- _Required work_:
Find the line with "[بخاری کارگاهی انرژی" in the records below. Copy it and every line after it, up to and including the line with "[بخاری دیزلی کمپی".

###

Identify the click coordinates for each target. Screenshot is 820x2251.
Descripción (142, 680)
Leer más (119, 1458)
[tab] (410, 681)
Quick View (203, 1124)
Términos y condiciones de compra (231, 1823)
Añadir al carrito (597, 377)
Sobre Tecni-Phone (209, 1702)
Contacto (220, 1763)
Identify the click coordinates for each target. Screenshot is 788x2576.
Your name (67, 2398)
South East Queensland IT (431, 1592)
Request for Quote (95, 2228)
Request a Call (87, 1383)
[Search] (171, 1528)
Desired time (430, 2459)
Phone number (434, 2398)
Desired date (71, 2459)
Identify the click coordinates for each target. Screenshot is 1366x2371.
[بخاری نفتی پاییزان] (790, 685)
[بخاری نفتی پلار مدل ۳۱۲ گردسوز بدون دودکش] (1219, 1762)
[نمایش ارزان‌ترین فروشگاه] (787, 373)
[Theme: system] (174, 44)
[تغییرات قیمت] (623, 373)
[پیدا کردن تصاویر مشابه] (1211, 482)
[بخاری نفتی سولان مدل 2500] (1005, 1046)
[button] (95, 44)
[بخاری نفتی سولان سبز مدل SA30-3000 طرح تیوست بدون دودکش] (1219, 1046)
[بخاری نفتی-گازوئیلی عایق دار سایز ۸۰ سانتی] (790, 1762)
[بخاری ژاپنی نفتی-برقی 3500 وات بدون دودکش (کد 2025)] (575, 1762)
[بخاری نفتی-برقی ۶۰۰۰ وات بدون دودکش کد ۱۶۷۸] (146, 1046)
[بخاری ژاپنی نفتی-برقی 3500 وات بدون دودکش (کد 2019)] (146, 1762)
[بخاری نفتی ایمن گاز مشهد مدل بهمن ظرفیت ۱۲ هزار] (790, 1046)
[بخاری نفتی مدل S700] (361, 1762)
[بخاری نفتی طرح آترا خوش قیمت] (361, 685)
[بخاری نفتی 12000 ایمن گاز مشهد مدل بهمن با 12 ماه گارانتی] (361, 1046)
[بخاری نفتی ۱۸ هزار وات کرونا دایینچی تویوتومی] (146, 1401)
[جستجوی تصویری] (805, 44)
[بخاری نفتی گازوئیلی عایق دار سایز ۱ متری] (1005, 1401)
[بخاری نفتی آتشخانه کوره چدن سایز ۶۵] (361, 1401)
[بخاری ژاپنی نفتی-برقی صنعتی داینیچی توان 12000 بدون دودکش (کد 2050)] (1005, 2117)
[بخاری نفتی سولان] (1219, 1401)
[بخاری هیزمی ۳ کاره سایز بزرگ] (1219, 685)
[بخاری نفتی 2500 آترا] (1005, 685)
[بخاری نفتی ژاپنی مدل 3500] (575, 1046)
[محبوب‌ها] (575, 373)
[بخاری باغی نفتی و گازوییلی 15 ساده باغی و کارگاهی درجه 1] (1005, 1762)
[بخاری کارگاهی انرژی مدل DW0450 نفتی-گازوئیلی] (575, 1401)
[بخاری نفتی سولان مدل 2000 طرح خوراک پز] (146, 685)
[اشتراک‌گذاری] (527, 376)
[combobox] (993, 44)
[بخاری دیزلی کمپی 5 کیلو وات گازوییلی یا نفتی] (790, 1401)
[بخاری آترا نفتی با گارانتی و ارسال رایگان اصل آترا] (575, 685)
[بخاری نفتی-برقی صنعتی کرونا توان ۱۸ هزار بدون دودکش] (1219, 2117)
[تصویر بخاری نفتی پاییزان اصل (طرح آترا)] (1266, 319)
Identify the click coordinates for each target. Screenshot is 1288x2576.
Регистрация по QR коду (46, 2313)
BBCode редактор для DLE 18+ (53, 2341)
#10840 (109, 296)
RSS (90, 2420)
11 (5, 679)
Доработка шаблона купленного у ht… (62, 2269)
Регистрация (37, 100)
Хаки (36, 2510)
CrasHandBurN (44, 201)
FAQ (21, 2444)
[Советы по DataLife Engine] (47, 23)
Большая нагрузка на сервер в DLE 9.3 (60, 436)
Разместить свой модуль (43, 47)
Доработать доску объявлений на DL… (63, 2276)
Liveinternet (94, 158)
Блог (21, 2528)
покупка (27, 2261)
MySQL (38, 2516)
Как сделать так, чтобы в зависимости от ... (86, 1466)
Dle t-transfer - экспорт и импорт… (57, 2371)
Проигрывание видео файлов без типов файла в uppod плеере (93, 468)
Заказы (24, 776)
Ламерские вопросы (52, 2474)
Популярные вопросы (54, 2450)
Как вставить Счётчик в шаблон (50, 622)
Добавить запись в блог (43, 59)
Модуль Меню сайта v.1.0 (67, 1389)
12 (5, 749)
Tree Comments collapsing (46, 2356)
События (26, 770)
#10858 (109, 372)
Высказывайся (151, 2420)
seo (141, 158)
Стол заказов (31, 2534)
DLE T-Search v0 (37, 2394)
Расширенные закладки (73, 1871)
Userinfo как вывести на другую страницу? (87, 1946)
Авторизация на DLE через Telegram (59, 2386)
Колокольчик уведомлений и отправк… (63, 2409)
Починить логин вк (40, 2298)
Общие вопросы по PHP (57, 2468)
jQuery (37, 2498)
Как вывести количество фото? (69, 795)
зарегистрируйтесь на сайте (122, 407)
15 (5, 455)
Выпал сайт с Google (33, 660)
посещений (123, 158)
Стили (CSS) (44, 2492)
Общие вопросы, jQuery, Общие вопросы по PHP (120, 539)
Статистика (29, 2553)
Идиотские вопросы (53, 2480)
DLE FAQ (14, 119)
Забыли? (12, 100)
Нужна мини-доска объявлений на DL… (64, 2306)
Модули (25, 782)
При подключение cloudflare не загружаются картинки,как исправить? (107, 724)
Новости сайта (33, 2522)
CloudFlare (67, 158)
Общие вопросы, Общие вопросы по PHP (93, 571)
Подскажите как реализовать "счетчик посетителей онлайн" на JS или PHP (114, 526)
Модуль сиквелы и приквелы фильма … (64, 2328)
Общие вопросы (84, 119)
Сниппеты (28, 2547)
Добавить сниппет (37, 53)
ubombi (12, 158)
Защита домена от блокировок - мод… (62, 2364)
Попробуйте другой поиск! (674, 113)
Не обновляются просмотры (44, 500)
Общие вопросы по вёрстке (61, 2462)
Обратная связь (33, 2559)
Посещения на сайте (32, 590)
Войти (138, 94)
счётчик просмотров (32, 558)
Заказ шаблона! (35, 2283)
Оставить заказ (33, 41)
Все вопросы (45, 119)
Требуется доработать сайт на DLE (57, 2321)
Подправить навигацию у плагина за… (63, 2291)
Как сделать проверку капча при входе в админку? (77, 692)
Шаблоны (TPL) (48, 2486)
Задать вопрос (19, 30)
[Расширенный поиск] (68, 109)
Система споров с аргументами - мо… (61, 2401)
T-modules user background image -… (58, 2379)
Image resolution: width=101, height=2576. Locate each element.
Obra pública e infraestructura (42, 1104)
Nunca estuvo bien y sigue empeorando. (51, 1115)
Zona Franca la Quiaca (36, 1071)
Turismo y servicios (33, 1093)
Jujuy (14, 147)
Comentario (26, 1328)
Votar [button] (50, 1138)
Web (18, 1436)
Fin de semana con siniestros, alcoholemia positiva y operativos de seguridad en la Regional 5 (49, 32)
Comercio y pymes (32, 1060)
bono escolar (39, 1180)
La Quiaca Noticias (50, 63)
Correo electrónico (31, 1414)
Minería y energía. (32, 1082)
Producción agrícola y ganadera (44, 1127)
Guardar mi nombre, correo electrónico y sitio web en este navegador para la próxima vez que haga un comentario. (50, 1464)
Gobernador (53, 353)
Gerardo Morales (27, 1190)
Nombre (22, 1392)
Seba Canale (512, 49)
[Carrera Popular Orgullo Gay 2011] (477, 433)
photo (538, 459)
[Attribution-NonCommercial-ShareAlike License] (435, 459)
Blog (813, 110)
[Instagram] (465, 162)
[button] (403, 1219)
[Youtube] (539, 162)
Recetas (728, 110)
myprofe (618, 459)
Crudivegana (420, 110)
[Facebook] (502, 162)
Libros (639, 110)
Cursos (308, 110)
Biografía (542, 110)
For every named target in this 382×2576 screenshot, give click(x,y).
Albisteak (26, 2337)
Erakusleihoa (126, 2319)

###

- _Answer to this problem_:
[بخاری کارگاهی انرژی مدل DW0450 نفتی-گازوئیلی] (575, 1401)
[بخاری نفتی سولان مدل 2000 طرح خوراک پز] (146, 685)
[اشتراک‌گذاری] (527, 376)
[combobox] (993, 44)
[بخاری دیزلی کمپی 5 کیلو وات گازوییلی یا نفتی] (790, 1401)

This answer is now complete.